→ What you have to do: I would like the line with "Screen dimensions: 1355x564" and every line after it, down to the end of the entries below, output exactly and without pictures.

→ Items from a data source:
=== Begin Enclosure ===

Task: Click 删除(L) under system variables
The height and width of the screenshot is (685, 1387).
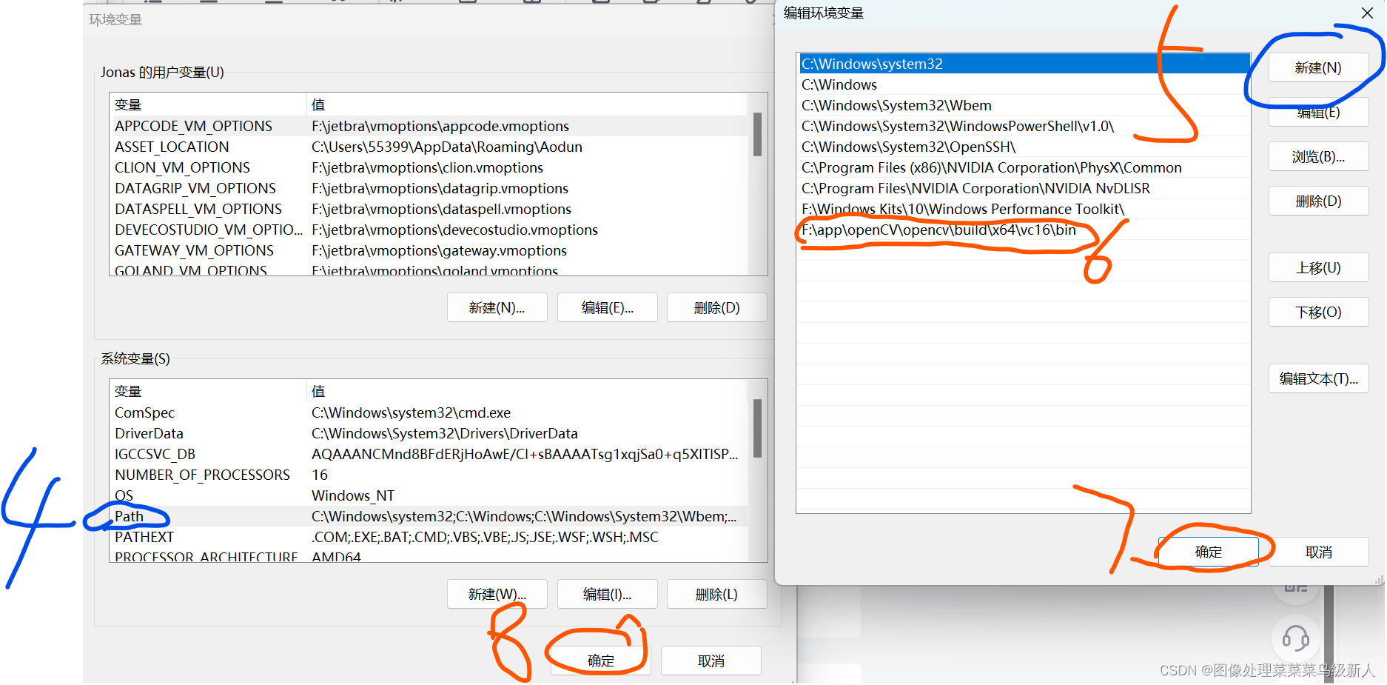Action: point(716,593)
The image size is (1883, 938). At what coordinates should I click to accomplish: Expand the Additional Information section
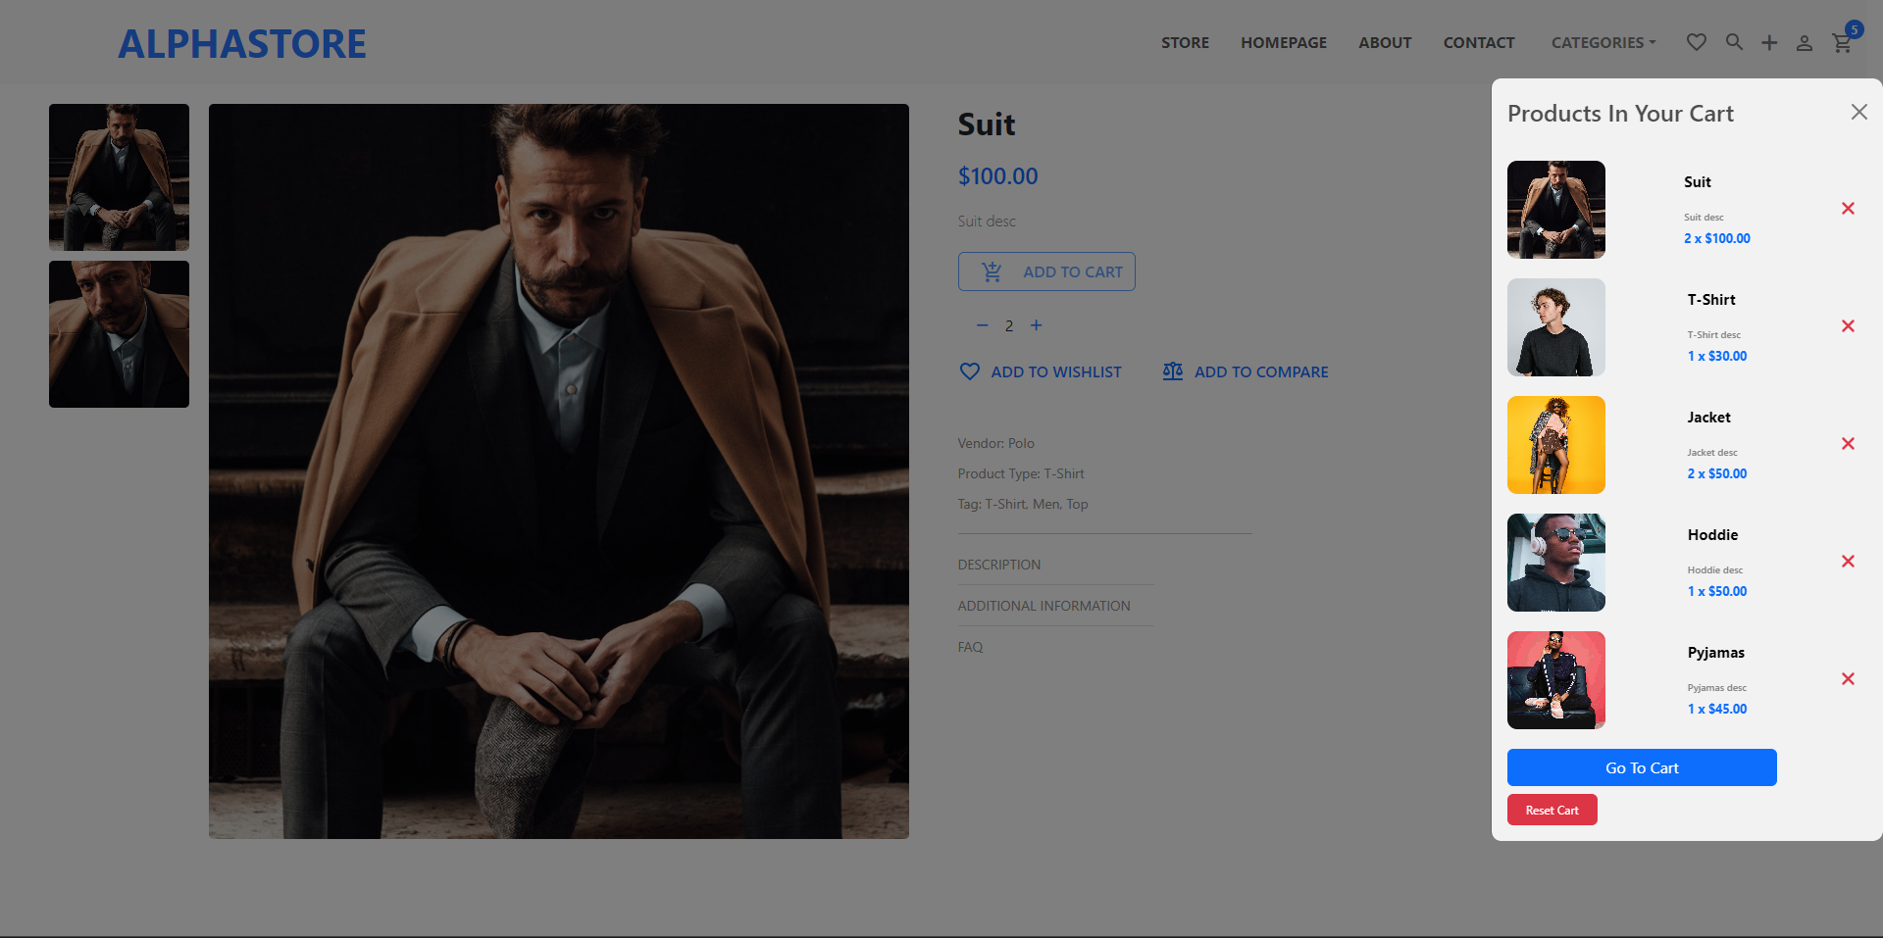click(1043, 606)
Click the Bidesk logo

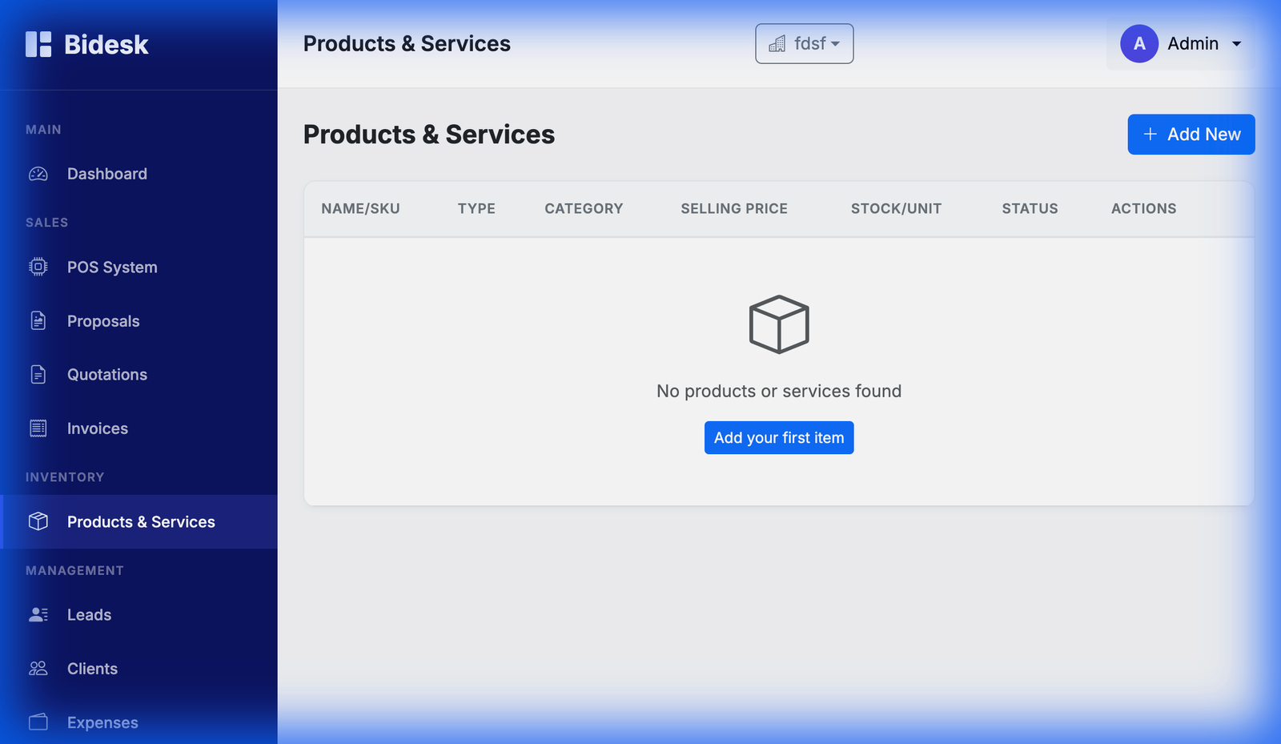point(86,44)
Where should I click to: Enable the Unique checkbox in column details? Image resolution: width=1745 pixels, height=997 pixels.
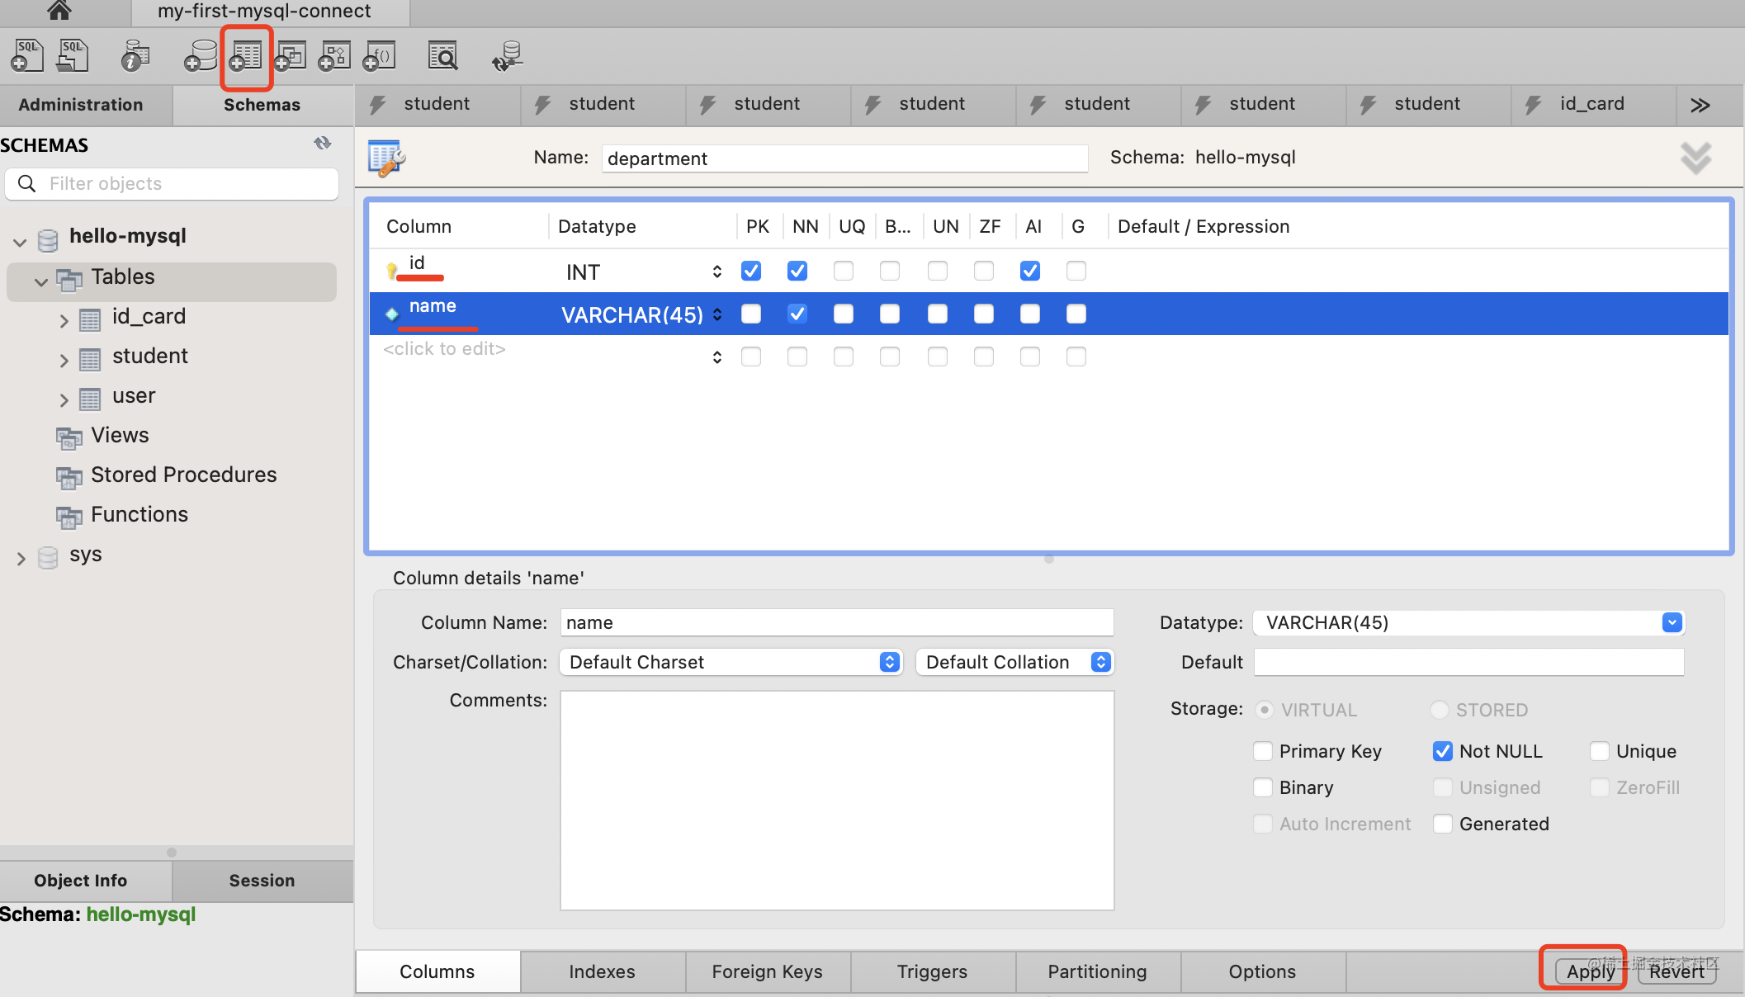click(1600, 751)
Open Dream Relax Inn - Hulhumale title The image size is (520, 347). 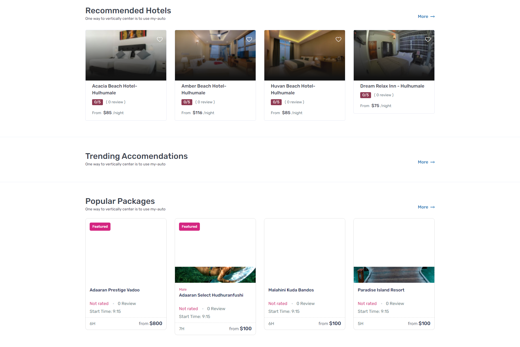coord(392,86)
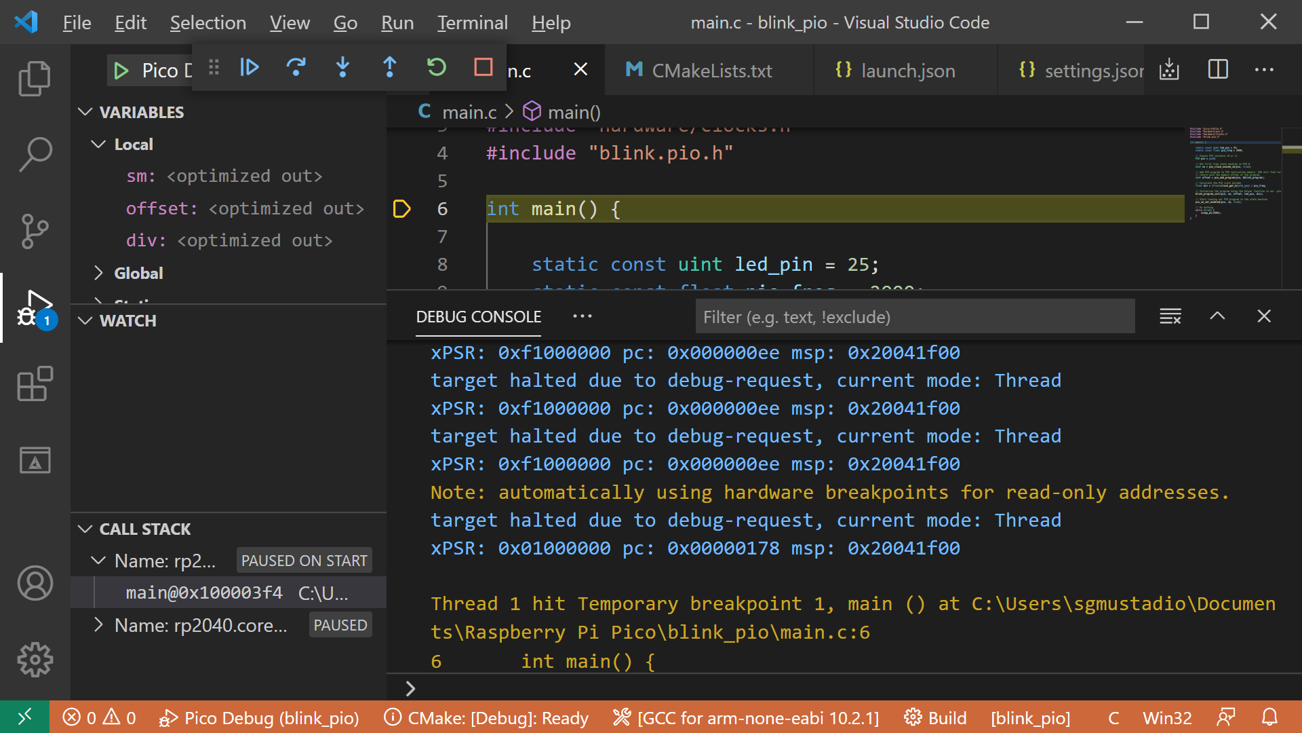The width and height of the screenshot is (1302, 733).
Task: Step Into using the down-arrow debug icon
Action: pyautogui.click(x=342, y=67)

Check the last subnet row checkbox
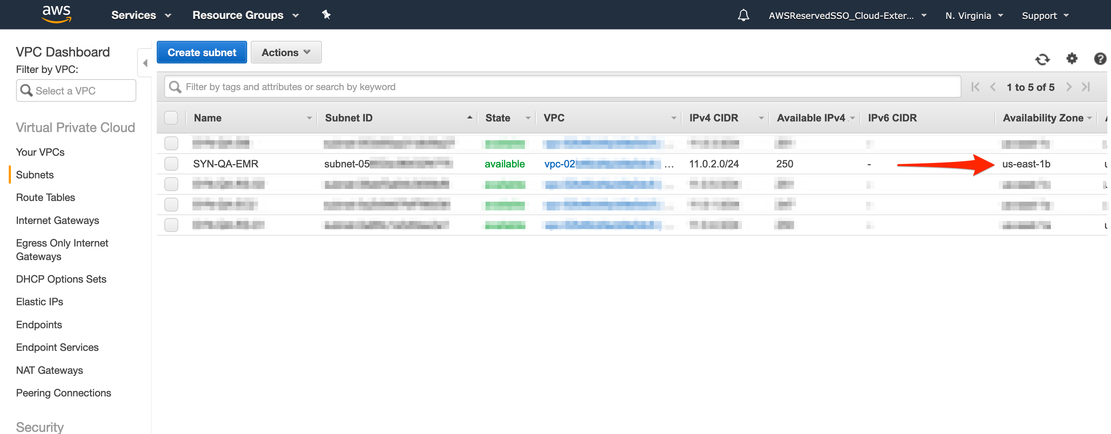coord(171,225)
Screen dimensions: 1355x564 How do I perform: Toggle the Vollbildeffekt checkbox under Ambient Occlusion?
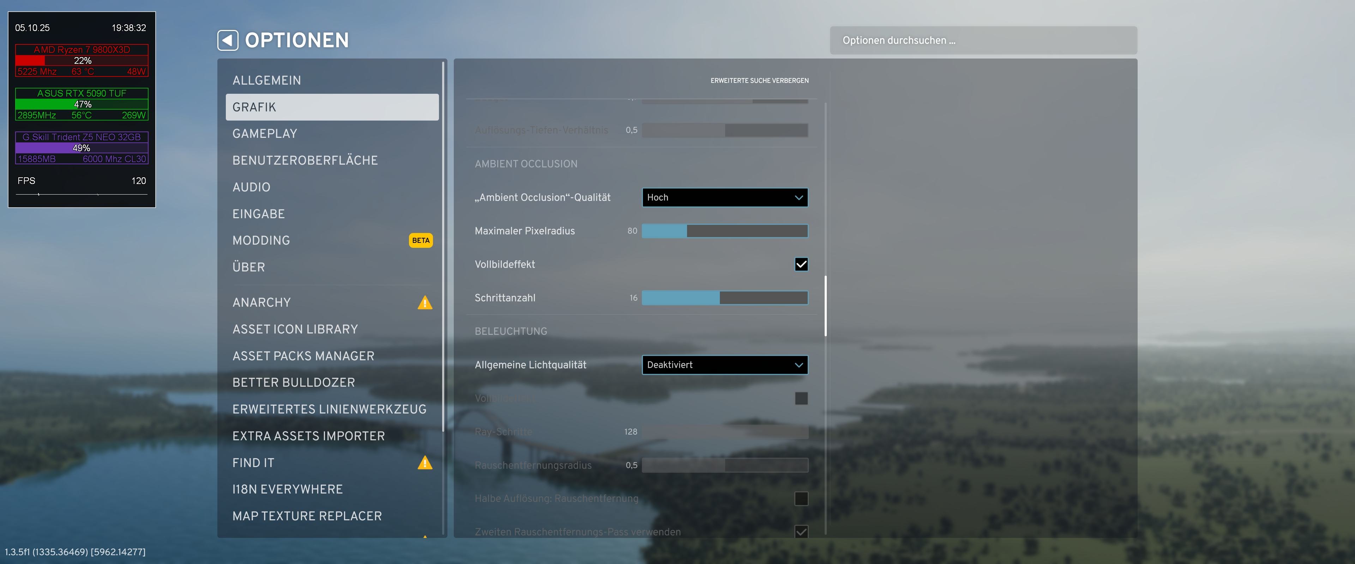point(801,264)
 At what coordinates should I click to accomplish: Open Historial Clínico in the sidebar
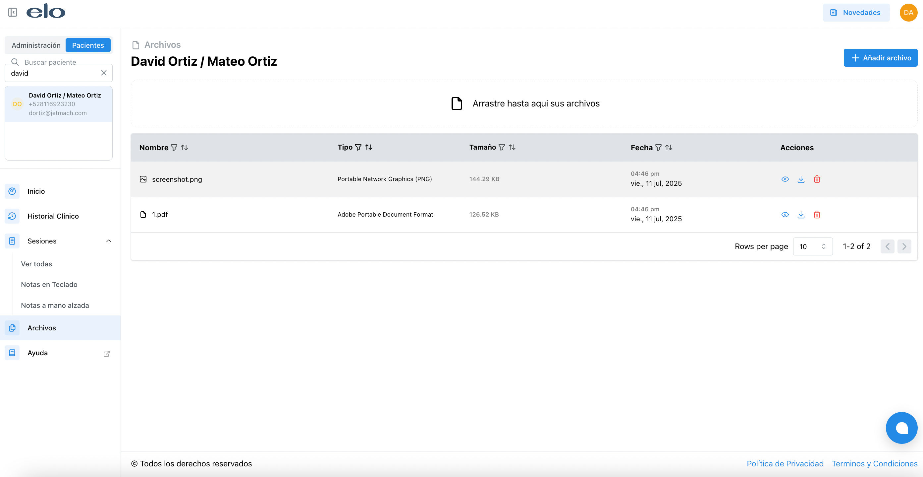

=== End Enclosure ===

→ Solved exercise:
Screen dimensions: 1355x564 How do I perform: Toggle the Vollbildeffekt checkbox under Ambient Occlusion?
point(801,264)
 At what coordinates should I click to accomplish: Open Historial Clínico in the sidebar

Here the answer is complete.